TASK REQUIREMENTS — Rewrite the data in the stretch from "Nombre (55, 869)" through "MEQUINENZA (119, 146)", replacing "Página de Inicio" with "Portada" and leaving everything else unchanged. Return only those lines.

● ● ● ●

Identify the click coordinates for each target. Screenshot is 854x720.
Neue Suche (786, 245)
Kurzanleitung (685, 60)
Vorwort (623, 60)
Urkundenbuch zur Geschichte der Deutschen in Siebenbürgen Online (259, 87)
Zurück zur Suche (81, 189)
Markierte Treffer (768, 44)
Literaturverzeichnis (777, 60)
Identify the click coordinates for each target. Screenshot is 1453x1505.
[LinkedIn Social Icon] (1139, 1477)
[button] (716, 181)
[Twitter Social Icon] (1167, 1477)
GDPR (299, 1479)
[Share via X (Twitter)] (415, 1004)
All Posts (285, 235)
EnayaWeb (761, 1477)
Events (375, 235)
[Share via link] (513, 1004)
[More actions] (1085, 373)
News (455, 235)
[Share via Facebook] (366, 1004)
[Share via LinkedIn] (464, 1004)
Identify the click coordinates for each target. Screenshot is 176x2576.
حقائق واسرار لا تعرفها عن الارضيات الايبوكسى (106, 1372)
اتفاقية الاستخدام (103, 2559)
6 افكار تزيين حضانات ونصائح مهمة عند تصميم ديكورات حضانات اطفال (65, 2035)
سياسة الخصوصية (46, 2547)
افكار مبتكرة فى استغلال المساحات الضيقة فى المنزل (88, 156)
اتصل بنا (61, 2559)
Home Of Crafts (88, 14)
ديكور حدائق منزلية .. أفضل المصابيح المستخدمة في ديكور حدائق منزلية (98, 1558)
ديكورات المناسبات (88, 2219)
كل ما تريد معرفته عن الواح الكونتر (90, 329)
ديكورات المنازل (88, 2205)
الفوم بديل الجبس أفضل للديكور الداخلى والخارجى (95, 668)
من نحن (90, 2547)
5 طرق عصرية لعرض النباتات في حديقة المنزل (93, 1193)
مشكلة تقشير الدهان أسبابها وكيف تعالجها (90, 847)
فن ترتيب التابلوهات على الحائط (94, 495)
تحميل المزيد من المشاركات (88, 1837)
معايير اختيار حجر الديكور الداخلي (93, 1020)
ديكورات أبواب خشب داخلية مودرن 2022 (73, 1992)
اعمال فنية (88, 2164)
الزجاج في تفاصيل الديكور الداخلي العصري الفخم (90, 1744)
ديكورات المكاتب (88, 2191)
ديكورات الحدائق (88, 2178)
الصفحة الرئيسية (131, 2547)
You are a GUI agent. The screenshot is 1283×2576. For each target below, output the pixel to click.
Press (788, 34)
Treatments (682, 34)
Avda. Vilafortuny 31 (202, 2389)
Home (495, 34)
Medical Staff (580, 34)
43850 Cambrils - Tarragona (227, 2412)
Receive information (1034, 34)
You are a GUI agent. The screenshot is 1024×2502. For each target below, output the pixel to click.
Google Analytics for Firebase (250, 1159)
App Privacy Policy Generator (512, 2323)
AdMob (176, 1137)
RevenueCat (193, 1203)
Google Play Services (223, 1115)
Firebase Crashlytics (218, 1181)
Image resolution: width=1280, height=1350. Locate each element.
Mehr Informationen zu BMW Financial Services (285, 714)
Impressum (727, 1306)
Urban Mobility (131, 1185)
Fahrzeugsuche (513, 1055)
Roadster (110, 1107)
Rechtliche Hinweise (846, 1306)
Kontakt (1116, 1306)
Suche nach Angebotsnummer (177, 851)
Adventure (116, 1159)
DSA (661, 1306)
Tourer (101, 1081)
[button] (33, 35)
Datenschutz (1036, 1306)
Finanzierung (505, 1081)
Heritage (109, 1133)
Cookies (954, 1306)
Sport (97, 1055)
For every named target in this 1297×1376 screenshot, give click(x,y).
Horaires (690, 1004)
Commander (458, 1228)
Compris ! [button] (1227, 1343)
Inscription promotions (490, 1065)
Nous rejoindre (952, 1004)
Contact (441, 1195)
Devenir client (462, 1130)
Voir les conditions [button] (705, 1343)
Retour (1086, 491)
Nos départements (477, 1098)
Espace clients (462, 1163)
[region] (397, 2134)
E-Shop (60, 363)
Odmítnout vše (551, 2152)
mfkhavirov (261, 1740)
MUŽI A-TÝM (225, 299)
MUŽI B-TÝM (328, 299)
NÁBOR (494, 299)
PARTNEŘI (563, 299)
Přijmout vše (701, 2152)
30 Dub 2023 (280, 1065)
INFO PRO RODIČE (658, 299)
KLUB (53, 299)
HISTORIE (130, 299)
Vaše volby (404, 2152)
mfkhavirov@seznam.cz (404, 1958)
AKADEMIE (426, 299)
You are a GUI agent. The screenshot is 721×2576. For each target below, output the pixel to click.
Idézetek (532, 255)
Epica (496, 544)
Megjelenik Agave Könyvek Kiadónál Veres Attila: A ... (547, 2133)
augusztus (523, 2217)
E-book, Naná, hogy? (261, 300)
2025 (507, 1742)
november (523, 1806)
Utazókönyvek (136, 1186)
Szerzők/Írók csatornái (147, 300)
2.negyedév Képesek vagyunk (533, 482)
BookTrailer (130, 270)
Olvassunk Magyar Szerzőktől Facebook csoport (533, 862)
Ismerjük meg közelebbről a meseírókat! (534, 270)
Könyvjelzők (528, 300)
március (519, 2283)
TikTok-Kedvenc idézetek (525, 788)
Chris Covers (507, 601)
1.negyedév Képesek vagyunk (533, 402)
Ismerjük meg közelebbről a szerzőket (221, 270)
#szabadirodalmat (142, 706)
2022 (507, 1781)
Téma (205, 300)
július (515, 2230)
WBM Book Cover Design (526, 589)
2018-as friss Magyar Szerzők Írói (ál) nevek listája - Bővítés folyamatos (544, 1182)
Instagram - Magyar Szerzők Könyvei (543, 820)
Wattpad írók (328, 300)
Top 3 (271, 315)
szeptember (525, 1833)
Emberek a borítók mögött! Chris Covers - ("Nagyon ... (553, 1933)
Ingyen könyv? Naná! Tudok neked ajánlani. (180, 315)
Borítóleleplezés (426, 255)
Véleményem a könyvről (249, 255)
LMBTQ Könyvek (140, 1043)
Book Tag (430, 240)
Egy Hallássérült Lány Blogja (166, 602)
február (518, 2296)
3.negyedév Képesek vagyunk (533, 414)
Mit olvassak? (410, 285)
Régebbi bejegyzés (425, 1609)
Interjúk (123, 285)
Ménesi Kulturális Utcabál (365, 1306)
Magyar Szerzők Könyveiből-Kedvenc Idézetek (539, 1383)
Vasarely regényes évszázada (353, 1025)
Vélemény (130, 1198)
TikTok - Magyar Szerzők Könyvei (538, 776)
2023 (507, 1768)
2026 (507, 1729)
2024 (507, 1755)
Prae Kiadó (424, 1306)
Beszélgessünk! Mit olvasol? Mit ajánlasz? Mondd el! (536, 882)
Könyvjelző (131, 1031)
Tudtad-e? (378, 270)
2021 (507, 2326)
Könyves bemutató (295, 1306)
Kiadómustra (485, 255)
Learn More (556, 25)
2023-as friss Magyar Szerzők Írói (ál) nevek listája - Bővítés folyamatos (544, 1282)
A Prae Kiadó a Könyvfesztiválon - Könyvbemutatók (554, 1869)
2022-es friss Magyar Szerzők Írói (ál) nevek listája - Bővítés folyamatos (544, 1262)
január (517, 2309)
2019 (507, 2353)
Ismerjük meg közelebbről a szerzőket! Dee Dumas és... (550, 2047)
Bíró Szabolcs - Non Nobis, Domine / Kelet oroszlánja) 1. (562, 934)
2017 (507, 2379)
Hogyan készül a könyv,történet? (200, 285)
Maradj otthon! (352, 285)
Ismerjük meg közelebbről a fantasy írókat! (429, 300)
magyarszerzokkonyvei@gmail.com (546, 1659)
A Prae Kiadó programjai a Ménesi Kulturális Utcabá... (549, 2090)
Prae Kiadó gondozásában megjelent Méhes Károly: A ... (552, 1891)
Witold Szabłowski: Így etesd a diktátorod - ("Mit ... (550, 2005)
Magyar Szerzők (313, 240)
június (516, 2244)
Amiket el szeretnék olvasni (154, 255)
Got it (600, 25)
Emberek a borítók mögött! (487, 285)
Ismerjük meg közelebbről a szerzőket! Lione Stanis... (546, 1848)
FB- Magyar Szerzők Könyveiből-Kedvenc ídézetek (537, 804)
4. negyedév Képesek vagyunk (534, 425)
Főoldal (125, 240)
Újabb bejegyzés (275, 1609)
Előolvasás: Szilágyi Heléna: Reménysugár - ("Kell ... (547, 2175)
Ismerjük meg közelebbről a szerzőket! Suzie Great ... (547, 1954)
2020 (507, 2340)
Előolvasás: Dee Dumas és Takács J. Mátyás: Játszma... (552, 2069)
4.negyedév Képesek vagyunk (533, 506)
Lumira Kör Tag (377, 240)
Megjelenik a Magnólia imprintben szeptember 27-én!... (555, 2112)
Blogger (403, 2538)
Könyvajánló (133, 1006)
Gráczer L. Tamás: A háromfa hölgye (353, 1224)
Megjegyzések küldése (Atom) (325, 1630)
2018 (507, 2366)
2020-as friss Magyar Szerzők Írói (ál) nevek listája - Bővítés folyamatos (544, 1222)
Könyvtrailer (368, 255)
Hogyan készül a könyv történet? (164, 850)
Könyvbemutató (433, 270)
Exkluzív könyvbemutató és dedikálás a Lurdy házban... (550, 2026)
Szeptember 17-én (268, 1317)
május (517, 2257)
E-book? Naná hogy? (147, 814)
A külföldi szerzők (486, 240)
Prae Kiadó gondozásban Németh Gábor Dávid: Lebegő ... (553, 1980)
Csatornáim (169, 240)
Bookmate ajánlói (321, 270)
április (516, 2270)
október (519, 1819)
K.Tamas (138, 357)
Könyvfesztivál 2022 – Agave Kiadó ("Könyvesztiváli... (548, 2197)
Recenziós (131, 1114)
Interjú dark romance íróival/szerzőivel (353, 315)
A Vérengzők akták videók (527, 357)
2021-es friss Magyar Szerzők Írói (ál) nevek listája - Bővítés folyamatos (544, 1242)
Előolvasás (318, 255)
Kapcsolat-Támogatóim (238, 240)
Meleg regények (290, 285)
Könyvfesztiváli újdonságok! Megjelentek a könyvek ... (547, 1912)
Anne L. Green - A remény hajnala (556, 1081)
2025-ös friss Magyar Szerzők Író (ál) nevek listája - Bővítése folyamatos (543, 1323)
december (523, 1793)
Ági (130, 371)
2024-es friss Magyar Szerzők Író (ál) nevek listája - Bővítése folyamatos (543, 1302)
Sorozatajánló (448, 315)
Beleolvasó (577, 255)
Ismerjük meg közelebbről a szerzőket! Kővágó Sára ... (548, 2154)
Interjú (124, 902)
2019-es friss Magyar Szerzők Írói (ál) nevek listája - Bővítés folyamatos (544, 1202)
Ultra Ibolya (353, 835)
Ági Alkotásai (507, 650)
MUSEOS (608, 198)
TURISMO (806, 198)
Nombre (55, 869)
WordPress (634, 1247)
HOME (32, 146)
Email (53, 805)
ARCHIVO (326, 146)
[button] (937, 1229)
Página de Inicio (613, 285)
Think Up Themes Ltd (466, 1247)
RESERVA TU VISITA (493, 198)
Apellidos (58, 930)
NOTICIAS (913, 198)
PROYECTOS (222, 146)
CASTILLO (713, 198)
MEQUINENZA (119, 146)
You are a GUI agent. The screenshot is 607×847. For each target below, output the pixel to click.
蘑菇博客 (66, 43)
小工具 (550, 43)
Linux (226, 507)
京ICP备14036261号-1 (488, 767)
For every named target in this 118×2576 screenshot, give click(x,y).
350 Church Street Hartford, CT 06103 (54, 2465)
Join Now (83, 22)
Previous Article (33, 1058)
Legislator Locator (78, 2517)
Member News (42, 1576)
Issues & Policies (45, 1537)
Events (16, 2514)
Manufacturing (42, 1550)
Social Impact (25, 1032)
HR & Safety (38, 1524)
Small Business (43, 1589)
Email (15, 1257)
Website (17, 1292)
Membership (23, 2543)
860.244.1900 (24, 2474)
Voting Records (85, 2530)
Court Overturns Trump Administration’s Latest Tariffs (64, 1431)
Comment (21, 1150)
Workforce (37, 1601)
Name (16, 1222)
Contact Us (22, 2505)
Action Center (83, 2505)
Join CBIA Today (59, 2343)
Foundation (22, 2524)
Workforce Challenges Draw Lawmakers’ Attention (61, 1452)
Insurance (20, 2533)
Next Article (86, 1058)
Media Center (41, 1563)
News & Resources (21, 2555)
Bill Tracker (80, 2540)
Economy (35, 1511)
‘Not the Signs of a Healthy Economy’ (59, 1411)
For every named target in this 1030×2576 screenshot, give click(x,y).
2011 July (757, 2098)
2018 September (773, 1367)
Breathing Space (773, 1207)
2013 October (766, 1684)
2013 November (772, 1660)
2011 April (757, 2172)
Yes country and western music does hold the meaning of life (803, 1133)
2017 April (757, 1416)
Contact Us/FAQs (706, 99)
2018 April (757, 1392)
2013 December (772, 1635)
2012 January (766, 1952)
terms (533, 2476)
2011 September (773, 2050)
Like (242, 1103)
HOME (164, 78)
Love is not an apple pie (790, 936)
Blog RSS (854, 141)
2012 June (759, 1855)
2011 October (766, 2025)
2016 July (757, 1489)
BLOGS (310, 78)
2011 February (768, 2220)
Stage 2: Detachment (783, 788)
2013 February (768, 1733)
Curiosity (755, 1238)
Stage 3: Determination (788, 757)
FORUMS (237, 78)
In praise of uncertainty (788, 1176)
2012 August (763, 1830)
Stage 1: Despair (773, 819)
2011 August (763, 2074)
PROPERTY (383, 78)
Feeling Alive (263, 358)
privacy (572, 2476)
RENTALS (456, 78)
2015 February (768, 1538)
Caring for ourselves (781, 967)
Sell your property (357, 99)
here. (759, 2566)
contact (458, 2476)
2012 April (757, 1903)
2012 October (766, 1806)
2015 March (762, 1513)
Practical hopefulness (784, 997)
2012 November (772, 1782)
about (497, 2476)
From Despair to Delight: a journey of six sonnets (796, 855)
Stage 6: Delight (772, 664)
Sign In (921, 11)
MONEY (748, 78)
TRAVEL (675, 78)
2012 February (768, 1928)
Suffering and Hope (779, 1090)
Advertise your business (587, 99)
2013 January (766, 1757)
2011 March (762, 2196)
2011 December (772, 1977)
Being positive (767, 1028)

● ● ● ●

CORRECT RESPONSE —
Nombre (55, 869)
WordPress (634, 1247)
HOME (32, 146)
Email (53, 805)
ARCHIVO (326, 146)
[button] (937, 1229)
Portada (613, 285)
Think Up Themes Ltd (466, 1247)
RESERVA TU VISITA (493, 198)
Apellidos (58, 930)
NOTICIAS (913, 198)
PROYECTOS (222, 146)
CASTILLO (713, 198)
MEQUINENZA (119, 146)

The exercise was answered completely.